Simpanan ini mempunyai keunggulan. Disamping menyimpan, ternyata si nasabah juga bisa mendapatkan keuntungan dari bunga yang ia peroleh setiap waktunya. Kentungan seperti ini, tentunya masuk dari riba yang telah diharamkan oleh syariat. Simpanan yang dititipkan di bank, bila dilihat dari proses dan penggunaan simpanannya, maka ia dapat dikatakan masuk ke dalam transaksi utang-piutang dan tidak termasuk dalam hukum wadi`ah (penitipan).

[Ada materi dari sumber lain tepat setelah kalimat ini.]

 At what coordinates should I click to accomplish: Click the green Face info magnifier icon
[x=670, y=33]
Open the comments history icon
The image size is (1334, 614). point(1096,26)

Antara penitipan ini dengan piutang, ada kesamaan dari hasil kepemilikan barang dan keterkaitannya dengan penggunaannya. Dalam hal ini, pihak yang dititipi berhak menggunakan barang tersebut. Sedangkan dalam wadi`ah, secara hukum asal, pihak yang dititipi tidak diperkenankan untuk menggunakannya, karena transaksi yang dimaksudkan dalam wadi`ah ialah untuk menjaga dan bukan untuk menggunakannya, serta adanya kesamaan dalam kewajiban untuk mengembalikan bila diminta oleh pemiliknya; seperti halnya dalam hutang-piutang.[12]

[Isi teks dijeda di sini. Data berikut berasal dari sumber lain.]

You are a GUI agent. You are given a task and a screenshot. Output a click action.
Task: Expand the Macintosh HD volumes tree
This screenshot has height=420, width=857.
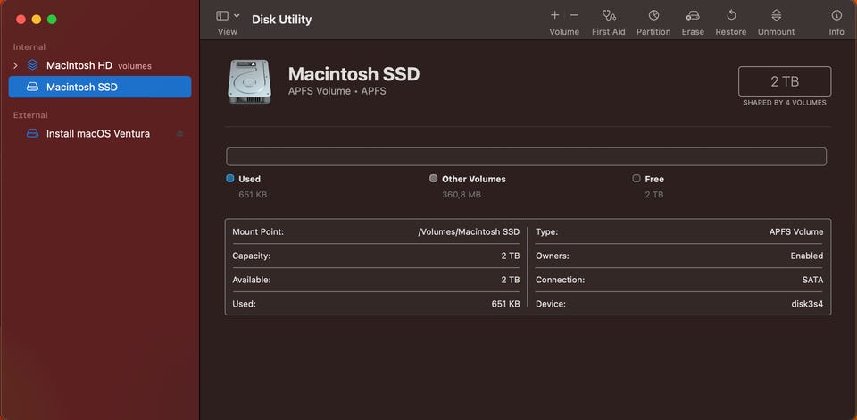[x=15, y=65]
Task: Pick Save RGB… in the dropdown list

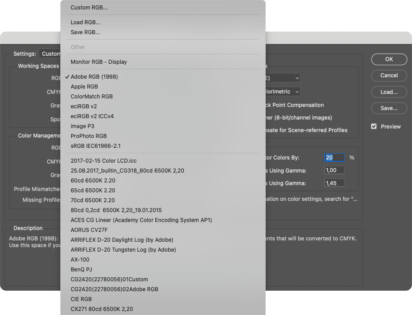Action: pos(86,32)
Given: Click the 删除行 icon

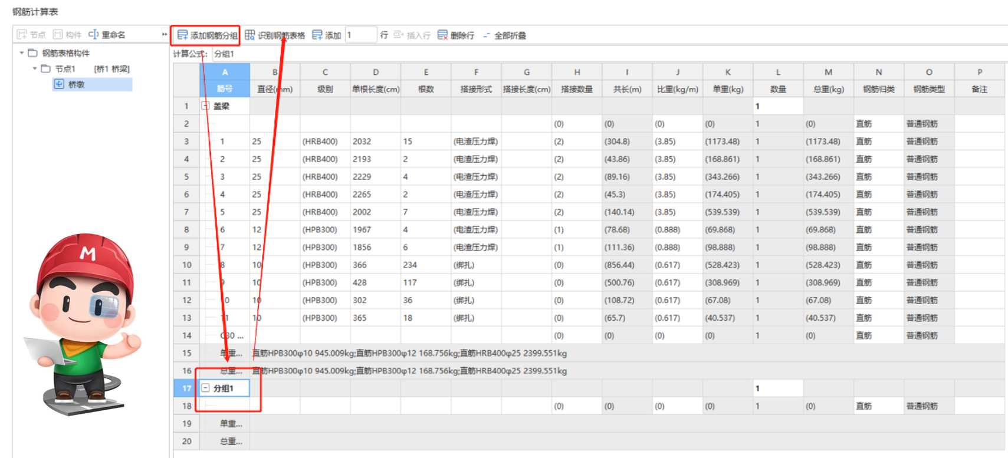Looking at the screenshot, I should tap(442, 35).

Disebutkan dalam kitab Raudhul-Murbi`: "Pengertian qard (piutang), ialah memberikan harta kepada (orang yang berhutang) untuk dimanfaatkan (faidahnya). Yang nantinya ia mengembalikan ganti (semisal) dari apa yang telah ia pergunakan".

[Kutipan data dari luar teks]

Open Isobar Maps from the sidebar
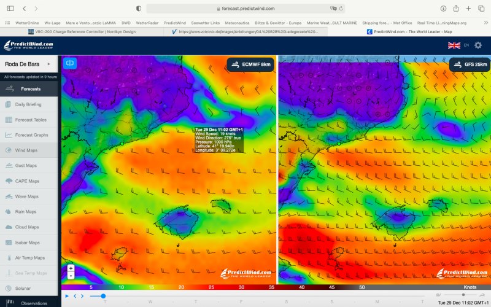Image resolution: width=491 pixels, height=307 pixels. [x=28, y=243]
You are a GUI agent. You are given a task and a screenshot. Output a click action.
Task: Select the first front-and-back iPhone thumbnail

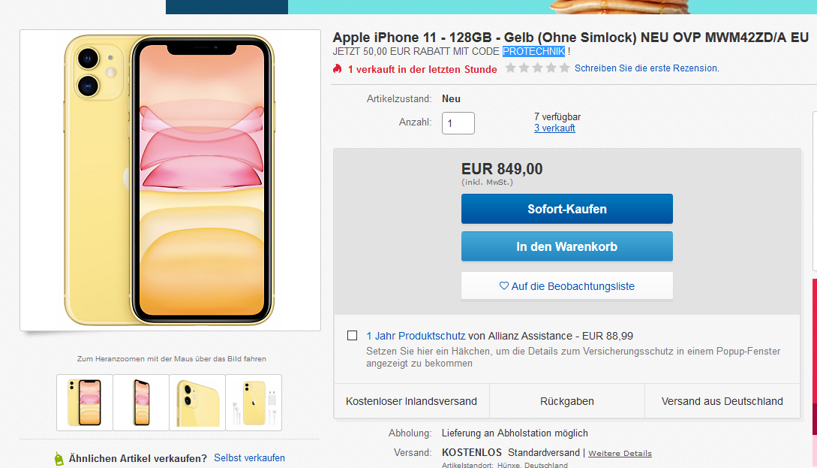(x=85, y=403)
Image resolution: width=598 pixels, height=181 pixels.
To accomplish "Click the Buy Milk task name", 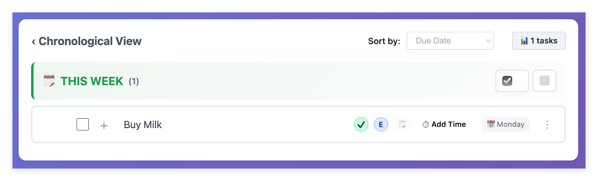I will [143, 125].
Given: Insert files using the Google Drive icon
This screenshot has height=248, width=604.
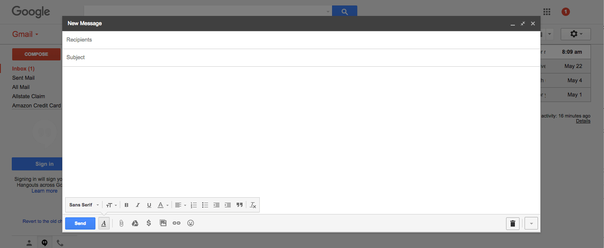Looking at the screenshot, I should 135,223.
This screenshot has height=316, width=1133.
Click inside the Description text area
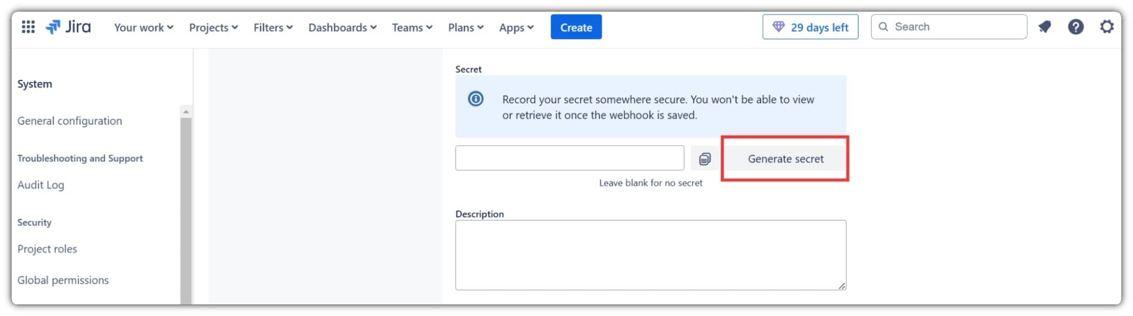coord(650,255)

Karenanya dapat dikatakan, tambahan kembalian yang disyaratkan dari salah satu pihak adalah bunga riba yang diharamkan sebagaimana dalam hukum piutang. Bahkan ia mencakup dua riba sekaligus yang dilarang dalam Islam, baik riba fadl maupun riba nasi`ah, dimana si nasabah atau pihak bank, ketika mengambil titipan/hutangnya itu dengan tambahan yang disertai dengan tempo waktu. Rasulullah Shallallahu 'alaihi wa sallam bersabda:
وَالذَّهَبُ بِالذَّهَبِ وَزْناً بِوَزْنٍ مِثْلاً بِمِثْلٍ والْفِضَّةُ بِالْفِضَّةِ مِثْلاً بِمِثْلٍ وَزْناً بِوَزْنٍ فَمَنْ زَادَ أو استزاد فَهُوَ رِباً
Dan emas dengan emas satu timbangan dan serupa, perak dengan perak semisal dan sama timbangannya, siapa yang menambah atau minta tambahan, maka ia (tambahan itu) adalah riba. (Lihat Shahih Muslim, 3/1211).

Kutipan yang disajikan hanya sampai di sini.